Pixel coordinate grounding data:

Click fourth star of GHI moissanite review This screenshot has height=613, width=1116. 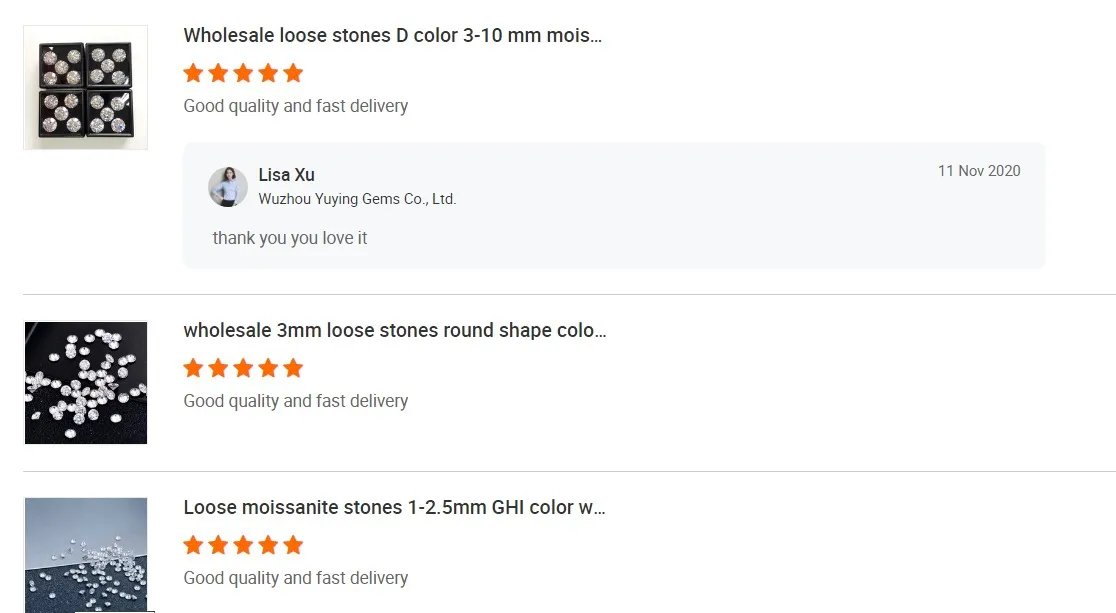tap(268, 545)
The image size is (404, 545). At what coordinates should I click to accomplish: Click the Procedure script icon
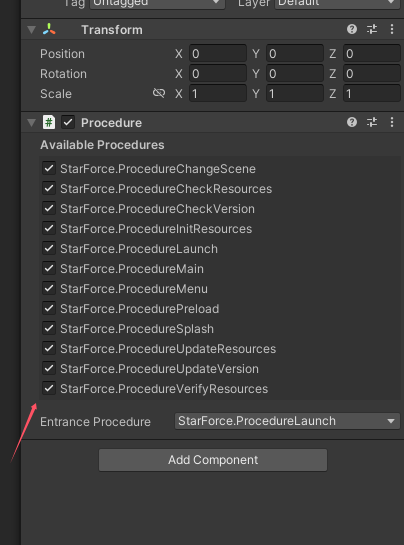[x=49, y=122]
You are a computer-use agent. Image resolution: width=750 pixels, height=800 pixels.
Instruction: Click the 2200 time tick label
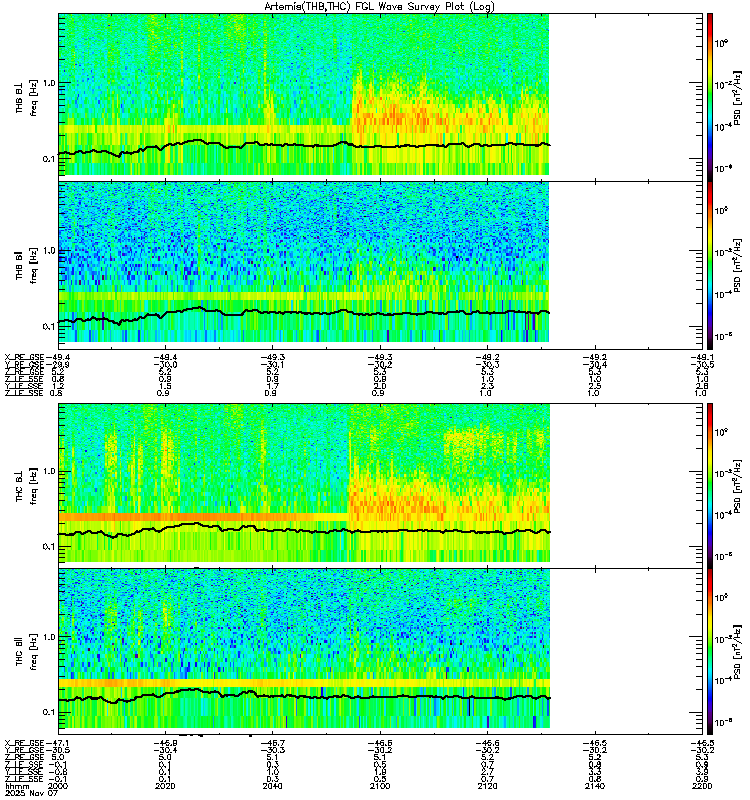click(702, 786)
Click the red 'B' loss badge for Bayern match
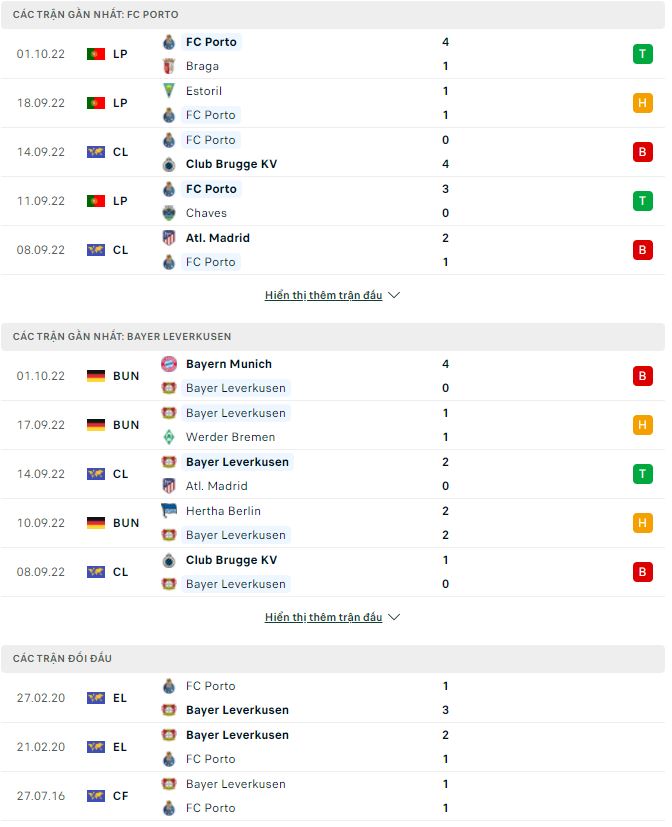This screenshot has width=672, height=827. [643, 376]
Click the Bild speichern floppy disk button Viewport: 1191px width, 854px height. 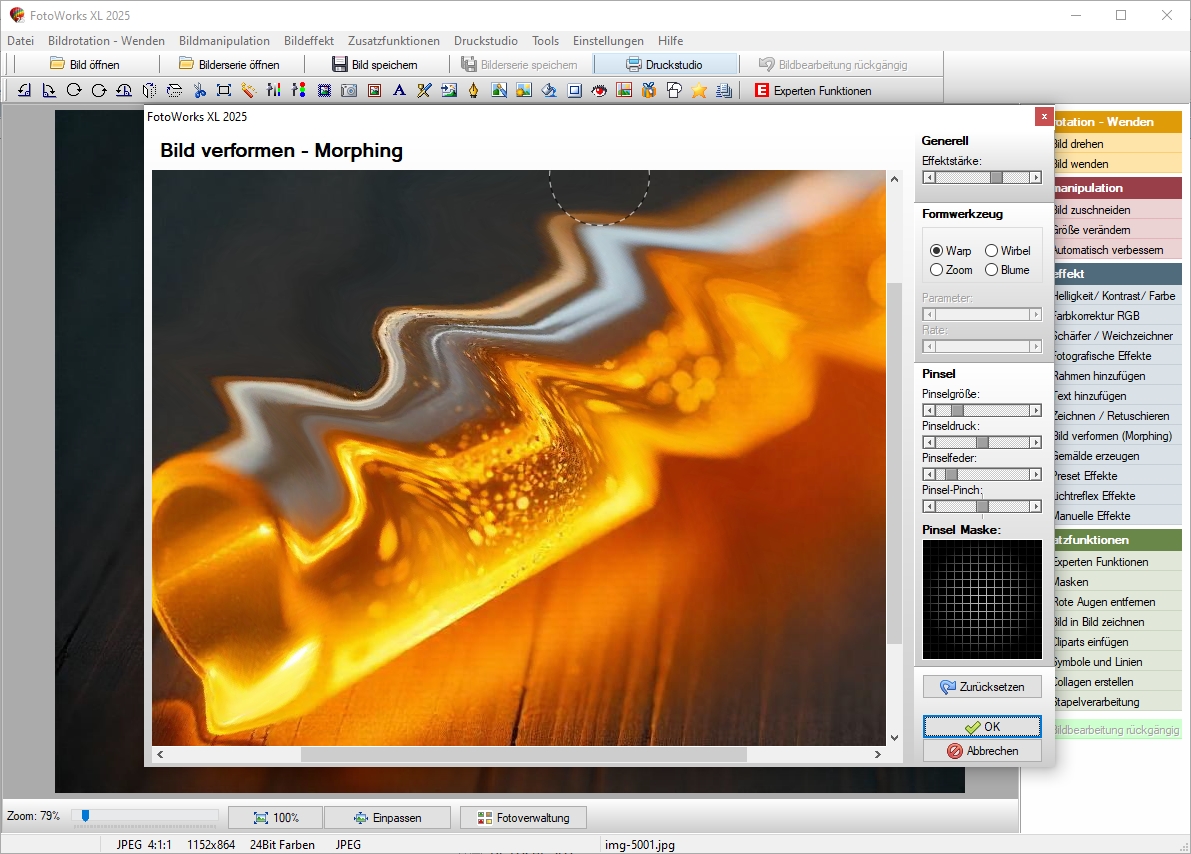tap(374, 65)
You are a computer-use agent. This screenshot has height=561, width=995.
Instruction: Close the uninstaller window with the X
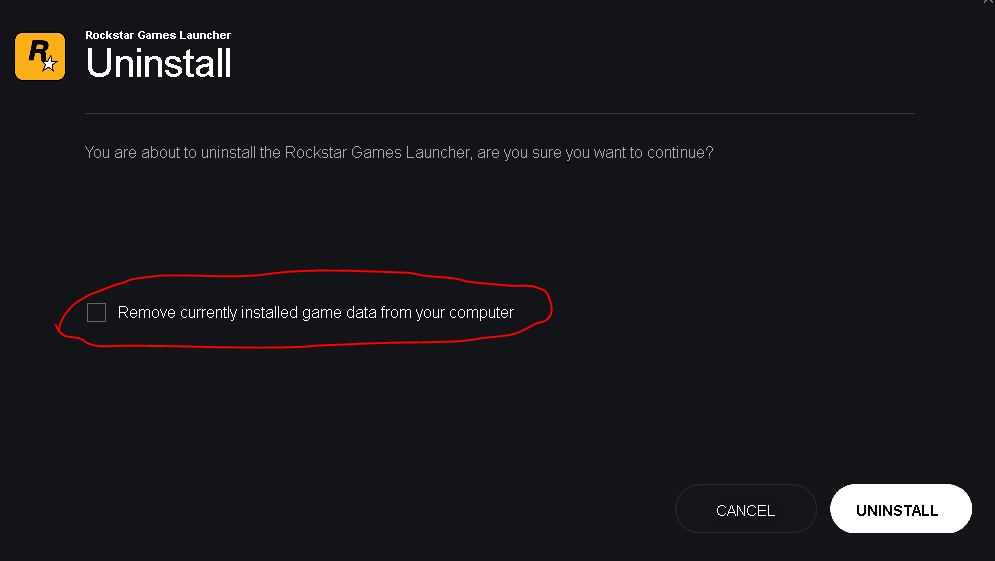pyautogui.click(x=989, y=3)
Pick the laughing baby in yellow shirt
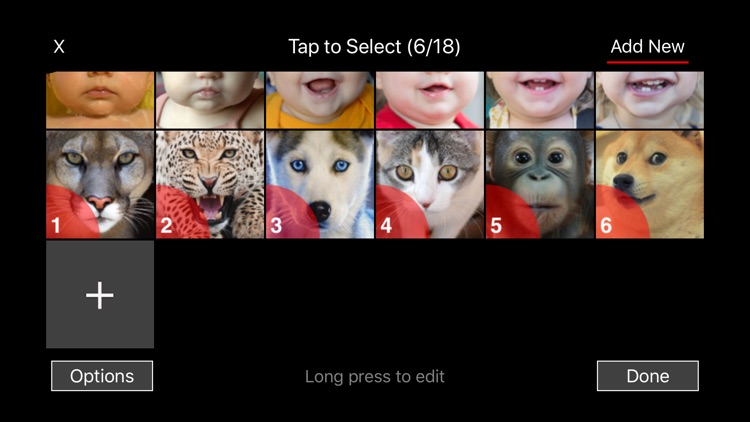 (x=320, y=100)
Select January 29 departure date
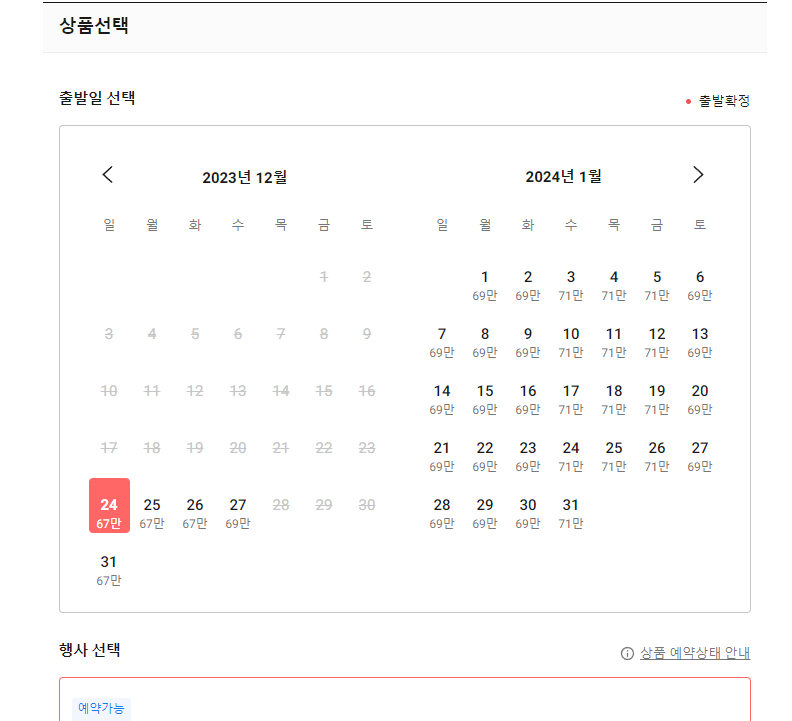 [485, 512]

YOUR INSTRUCTIONS:
The line containing "You are a computer-use agent. This" marks the start: set down exactly that line and every line after it through the last line of the data, without any pictures.

ANSWER TO THE PROBLEM:
You are a computer-use agent. This screenshot has height=561, width=995.
Instruction: Close the uninstaller window with the X
pyautogui.click(x=989, y=3)
Pick the laughing baby in yellow shirt
 (x=320, y=100)
Select January 29 departure date
 [485, 512]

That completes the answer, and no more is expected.